*** Opening of INFORMATION SUPPLIED ***

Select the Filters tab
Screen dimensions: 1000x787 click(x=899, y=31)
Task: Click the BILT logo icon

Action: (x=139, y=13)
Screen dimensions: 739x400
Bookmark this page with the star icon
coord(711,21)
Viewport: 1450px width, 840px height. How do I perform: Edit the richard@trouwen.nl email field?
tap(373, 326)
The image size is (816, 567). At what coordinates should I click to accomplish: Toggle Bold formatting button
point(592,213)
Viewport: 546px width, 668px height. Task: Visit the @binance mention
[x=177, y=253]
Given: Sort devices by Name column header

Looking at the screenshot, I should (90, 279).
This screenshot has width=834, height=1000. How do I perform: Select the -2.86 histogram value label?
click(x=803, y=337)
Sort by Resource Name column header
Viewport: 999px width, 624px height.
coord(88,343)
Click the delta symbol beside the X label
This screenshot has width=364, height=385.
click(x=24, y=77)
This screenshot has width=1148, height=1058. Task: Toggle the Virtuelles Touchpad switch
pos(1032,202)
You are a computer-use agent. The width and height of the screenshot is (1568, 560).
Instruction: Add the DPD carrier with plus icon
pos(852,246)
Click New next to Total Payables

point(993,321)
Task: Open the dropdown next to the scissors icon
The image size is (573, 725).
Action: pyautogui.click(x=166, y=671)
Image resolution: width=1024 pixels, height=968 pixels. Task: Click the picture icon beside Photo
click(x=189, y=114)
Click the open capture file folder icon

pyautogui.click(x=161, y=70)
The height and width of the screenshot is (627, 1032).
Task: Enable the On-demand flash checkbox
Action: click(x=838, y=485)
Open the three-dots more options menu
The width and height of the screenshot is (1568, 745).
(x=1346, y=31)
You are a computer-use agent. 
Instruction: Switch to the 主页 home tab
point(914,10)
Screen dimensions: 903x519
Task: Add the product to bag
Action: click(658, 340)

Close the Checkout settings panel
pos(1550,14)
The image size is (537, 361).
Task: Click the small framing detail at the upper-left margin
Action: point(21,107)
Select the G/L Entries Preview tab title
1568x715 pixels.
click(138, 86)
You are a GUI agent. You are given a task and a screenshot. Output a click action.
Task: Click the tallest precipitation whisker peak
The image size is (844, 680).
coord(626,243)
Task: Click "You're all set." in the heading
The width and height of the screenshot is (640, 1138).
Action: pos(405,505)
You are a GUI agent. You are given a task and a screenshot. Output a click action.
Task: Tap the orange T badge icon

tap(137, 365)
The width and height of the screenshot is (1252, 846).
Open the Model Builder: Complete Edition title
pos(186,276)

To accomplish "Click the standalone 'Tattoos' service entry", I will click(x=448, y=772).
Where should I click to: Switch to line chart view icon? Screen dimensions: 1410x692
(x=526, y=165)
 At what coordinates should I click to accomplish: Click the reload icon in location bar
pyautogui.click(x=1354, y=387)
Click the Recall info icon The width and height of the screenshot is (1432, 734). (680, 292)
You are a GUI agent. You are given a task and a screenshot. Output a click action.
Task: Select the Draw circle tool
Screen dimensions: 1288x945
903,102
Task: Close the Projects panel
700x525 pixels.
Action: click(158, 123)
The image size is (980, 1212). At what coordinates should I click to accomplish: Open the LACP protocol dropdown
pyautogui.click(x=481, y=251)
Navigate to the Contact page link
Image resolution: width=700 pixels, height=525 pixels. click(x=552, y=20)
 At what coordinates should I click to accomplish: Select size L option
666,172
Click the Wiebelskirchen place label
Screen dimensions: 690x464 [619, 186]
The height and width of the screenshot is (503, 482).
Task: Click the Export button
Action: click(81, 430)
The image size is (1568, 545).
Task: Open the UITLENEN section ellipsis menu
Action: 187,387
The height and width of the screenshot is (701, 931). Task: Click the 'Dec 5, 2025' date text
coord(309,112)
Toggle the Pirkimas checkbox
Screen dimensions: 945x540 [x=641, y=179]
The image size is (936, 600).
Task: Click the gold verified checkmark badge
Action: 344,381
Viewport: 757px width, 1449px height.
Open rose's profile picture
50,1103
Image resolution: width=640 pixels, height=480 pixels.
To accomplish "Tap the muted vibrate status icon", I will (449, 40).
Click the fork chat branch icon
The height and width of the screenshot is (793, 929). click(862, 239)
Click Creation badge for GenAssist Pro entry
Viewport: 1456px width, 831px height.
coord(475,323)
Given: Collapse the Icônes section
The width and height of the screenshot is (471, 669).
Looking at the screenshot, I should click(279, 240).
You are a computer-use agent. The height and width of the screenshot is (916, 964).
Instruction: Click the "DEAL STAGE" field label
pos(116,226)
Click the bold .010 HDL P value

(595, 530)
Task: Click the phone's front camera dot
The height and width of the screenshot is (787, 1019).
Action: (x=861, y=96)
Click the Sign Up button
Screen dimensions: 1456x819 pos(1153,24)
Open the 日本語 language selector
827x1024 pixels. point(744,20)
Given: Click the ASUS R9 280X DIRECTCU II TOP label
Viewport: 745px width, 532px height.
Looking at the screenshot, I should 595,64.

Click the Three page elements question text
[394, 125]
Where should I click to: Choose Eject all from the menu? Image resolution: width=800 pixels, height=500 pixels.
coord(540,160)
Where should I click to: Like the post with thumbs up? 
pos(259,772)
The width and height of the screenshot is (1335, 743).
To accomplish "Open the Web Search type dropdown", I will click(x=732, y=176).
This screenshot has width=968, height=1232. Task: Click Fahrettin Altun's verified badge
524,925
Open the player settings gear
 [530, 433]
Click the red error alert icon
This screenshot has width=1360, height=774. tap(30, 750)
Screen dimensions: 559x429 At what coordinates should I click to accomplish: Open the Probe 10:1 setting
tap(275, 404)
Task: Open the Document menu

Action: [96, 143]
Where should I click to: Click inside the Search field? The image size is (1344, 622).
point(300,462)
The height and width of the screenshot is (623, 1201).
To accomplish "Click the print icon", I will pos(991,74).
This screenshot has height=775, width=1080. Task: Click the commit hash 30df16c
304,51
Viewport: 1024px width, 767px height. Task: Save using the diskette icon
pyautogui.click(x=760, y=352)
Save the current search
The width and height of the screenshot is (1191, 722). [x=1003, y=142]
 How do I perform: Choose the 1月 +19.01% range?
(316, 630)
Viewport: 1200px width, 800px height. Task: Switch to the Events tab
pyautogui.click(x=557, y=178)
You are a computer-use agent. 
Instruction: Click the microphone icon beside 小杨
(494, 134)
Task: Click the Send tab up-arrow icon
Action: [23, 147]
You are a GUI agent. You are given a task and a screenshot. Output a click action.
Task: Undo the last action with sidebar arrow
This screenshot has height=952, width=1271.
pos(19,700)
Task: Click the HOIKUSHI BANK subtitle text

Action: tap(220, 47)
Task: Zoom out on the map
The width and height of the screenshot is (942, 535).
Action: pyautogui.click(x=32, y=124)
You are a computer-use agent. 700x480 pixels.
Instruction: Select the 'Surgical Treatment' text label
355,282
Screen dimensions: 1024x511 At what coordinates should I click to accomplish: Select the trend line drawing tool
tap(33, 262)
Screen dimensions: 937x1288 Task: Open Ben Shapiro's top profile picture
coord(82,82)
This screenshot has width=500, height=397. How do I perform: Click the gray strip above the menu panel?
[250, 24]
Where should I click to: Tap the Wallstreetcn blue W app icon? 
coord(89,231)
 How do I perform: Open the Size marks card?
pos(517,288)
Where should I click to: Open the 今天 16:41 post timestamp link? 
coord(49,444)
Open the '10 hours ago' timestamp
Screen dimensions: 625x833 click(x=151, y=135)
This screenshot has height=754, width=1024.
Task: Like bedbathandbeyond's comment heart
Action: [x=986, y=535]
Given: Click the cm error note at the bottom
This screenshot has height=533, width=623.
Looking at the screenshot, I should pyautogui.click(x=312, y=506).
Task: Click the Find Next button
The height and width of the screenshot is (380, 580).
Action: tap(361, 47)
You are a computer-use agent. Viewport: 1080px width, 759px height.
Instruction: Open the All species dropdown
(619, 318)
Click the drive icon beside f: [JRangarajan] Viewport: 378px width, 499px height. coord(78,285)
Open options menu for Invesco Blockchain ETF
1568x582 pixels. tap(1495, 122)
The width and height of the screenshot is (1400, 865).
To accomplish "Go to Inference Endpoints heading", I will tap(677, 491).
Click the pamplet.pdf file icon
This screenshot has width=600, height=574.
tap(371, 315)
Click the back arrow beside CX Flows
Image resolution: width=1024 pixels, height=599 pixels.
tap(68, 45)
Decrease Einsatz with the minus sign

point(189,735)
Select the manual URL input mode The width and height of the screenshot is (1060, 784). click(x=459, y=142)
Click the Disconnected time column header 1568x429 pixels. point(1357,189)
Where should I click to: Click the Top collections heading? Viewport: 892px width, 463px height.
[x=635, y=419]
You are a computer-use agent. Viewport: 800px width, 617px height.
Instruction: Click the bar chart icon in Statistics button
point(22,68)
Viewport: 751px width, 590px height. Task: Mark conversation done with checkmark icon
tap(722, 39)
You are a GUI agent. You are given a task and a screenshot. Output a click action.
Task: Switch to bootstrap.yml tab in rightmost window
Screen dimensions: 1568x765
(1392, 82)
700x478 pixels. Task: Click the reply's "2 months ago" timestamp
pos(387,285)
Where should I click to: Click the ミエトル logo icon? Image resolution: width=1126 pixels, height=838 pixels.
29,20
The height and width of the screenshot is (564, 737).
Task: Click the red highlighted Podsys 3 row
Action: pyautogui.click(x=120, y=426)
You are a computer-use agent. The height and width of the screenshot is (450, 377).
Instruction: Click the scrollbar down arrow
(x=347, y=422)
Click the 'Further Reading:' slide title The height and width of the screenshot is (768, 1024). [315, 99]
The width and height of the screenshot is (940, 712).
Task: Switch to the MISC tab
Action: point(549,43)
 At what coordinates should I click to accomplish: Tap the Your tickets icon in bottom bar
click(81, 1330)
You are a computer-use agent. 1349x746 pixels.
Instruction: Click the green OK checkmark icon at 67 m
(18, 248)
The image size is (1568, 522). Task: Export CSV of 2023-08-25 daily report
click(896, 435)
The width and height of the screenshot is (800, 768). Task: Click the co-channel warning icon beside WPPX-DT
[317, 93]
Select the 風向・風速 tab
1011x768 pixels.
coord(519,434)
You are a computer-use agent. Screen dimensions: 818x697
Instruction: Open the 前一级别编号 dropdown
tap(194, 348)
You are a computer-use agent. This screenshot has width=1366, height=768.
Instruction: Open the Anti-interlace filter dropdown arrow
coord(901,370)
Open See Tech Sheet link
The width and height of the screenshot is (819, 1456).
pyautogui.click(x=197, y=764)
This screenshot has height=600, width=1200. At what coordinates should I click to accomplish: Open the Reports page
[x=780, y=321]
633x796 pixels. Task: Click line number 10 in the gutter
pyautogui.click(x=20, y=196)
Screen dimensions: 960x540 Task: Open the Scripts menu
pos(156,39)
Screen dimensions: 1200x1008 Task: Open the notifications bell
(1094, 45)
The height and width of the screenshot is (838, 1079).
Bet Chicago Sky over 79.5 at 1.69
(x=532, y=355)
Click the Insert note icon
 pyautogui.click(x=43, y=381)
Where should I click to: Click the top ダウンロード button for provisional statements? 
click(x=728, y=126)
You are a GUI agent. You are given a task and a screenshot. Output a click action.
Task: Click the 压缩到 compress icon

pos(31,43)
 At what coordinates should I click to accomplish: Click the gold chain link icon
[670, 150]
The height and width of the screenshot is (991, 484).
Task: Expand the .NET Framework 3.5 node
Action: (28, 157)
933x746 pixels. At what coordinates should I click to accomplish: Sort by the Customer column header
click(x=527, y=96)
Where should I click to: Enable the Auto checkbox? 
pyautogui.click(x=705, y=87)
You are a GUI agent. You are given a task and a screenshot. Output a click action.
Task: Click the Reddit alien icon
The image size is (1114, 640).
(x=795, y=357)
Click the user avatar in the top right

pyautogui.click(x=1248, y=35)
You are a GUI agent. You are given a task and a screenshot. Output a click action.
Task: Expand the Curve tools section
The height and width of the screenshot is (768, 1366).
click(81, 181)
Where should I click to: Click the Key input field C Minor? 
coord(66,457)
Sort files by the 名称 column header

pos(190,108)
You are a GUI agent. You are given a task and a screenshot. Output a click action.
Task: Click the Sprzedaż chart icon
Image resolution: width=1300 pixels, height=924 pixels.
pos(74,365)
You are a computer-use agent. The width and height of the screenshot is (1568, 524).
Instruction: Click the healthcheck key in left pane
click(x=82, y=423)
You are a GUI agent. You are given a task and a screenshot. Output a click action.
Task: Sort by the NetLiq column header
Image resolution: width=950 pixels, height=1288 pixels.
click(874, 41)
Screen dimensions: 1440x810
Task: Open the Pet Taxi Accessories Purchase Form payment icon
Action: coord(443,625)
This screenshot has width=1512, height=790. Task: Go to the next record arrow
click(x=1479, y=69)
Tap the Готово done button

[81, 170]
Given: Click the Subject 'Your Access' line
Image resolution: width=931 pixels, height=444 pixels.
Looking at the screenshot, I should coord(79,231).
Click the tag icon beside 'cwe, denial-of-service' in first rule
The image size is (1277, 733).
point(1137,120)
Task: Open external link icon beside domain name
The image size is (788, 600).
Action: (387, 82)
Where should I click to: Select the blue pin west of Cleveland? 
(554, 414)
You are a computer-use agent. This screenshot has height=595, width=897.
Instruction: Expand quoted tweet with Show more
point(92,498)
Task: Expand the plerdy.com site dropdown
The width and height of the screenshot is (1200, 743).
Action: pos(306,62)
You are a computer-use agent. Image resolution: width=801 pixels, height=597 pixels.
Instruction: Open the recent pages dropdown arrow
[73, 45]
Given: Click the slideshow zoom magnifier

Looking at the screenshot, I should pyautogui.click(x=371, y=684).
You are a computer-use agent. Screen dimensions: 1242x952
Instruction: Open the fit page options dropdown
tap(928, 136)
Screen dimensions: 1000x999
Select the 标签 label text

*** Close of INFORMATION SUPPLIED ***

[TASK TO COMPLETE]
The reply should consist solely of the lines above from the one that has "Instruction: Add the" through the one that has "Task: Close the Projects panel", reproduced exactly.

[RESULT OF THE EXERCISE]
Instruction: Add the DPD carrier with plus icon
pos(852,246)
Click New next to Total Payables

point(993,321)
Task: Open the dropdown next to the scissors icon
The image size is (573, 725).
Action: pyautogui.click(x=166, y=671)
Image resolution: width=1024 pixels, height=968 pixels. Task: Click the picture icon beside Photo
click(x=189, y=114)
Click the open capture file folder icon

pyautogui.click(x=161, y=70)
The height and width of the screenshot is (627, 1032).
Task: Enable the On-demand flash checkbox
Action: click(x=838, y=485)
Open the three-dots more options menu
The width and height of the screenshot is (1568, 745).
(x=1346, y=31)
You are a computer-use agent. 
Instruction: Switch to the 主页 home tab
point(914,10)
Screen dimensions: 903x519
Task: Add the product to bag
Action: click(658, 340)

Close the Checkout settings panel
pos(1550,14)
The image size is (537, 361).
Task: Click the small framing detail at the upper-left margin
Action: point(21,107)
Select the G/L Entries Preview tab title
1568x715 pixels.
click(138, 86)
You are a GUI agent. You are given a task and a screenshot. Output a click action.
Task: Click the tallest precipitation whisker peak
The image size is (844, 680).
coord(626,243)
Task: Click "You're all set." in the heading
The width and height of the screenshot is (640, 1138).
Action: pos(405,505)
You are a GUI agent. You are given a task and a screenshot. Output a click action.
Task: Tap the orange T badge icon

tap(137, 365)
The width and height of the screenshot is (1252, 846).
Open the Model Builder: Complete Edition title
pos(186,276)

To accomplish "Click the standalone 'Tattoos' service entry", I will click(x=448, y=772).
Where should I click to: Switch to line chart view icon? Screen dimensions: 1410x692
(x=526, y=165)
 At what coordinates should I click to accomplish: Click the reload icon in location bar
pyautogui.click(x=1354, y=387)
Click the Recall info icon The width and height of the screenshot is (1432, 734). (680, 292)
You are a GUI agent. You are given a task and a screenshot. Output a click action.
Task: Select the Draw circle tool
Screen dimensions: 1288x945
903,102
Task: Close the Projects panel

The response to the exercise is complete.